● **Collected data entries**:

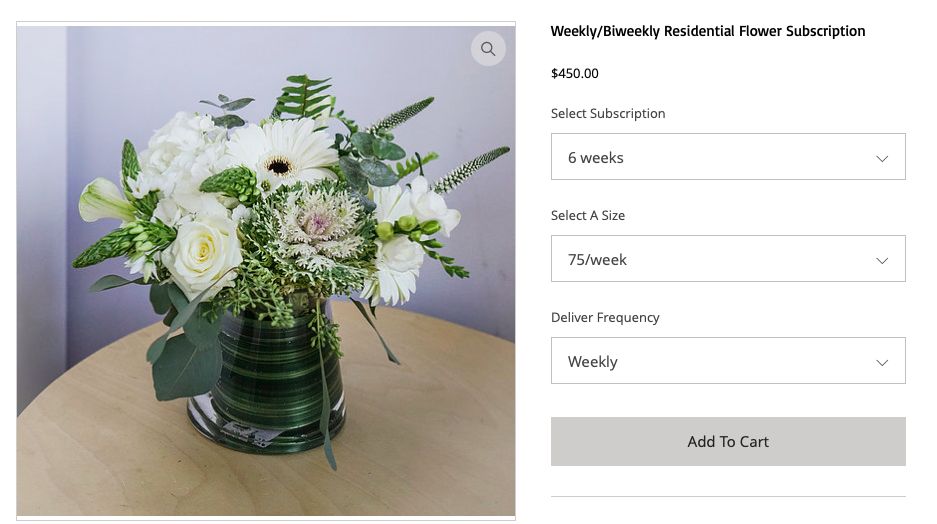Click the Add To Cart button

728,442
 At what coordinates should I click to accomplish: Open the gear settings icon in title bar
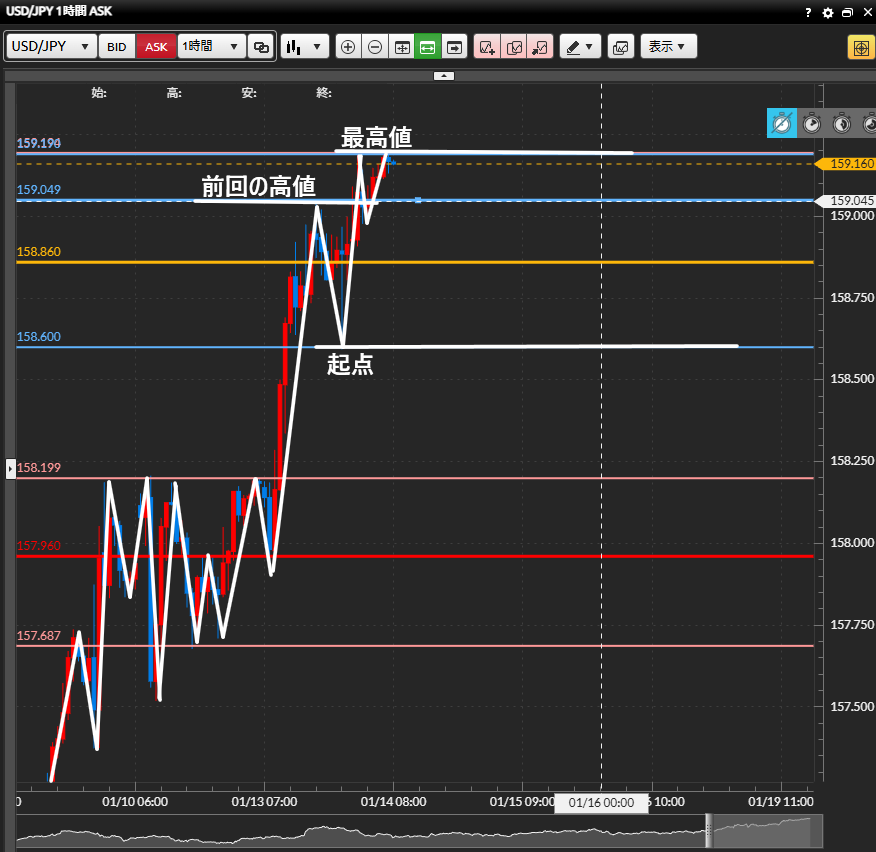pyautogui.click(x=827, y=13)
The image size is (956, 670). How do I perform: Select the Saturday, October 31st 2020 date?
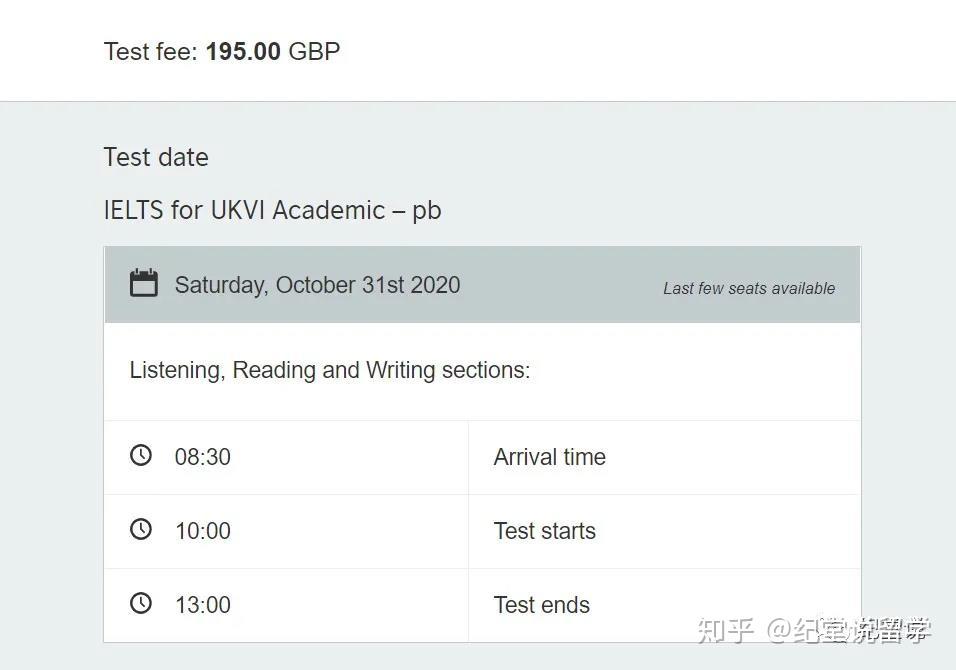(x=317, y=285)
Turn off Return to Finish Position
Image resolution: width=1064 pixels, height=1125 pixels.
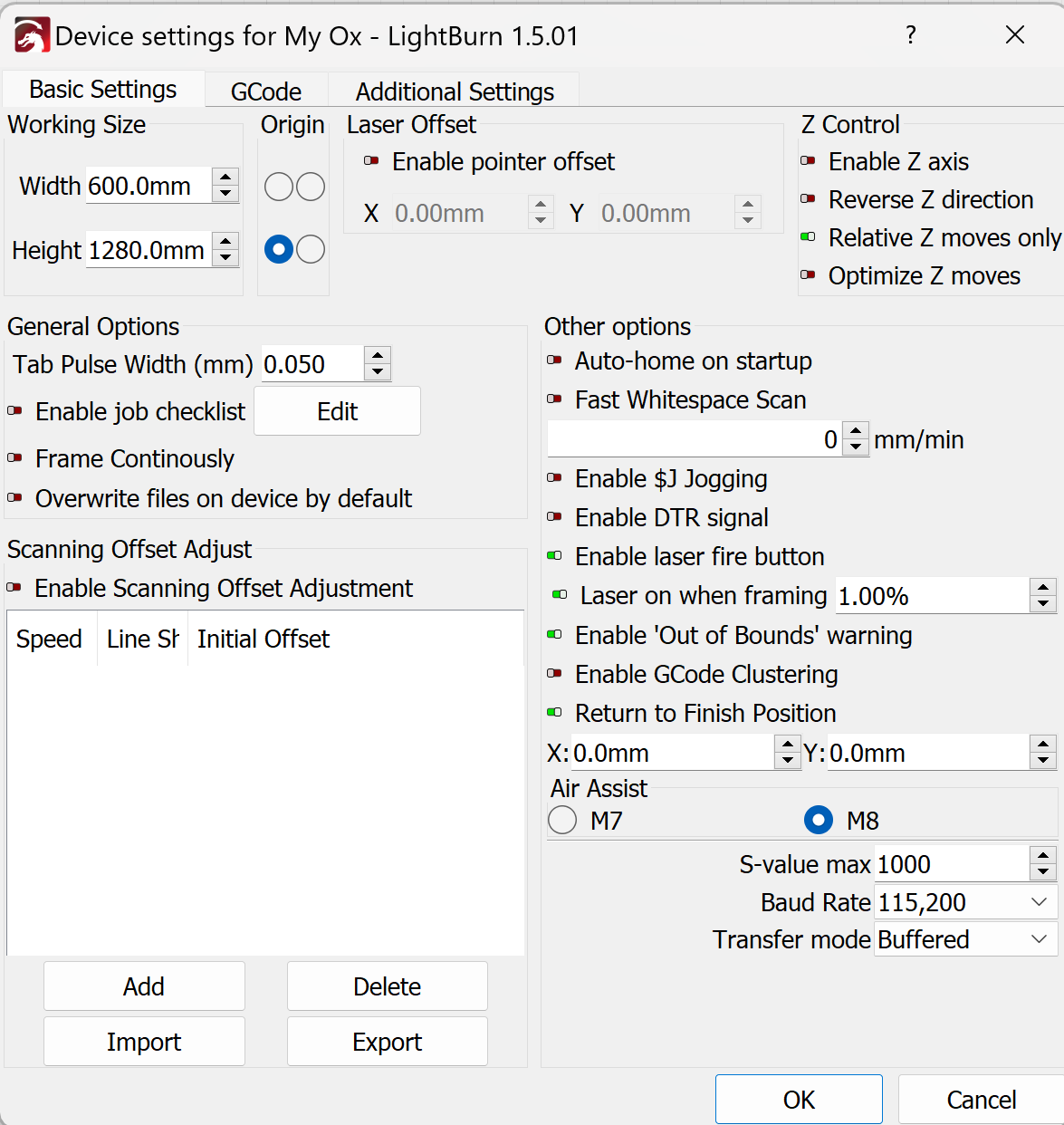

● **Required action**:
Reproduce exactly, without any picture, the lines from the one bearing "At what coordinates" to the last line of the records above.

● **Written solution**:
 At what coordinates should I click to accomplish: Open the gear settings icon in title bar
pyautogui.click(x=827, y=13)
The image size is (956, 670). How do I perform: Select the Saturday, October 31st 2020 date?
(x=317, y=285)
Turn off Return to Finish Position
Image resolution: width=1064 pixels, height=1125 pixels.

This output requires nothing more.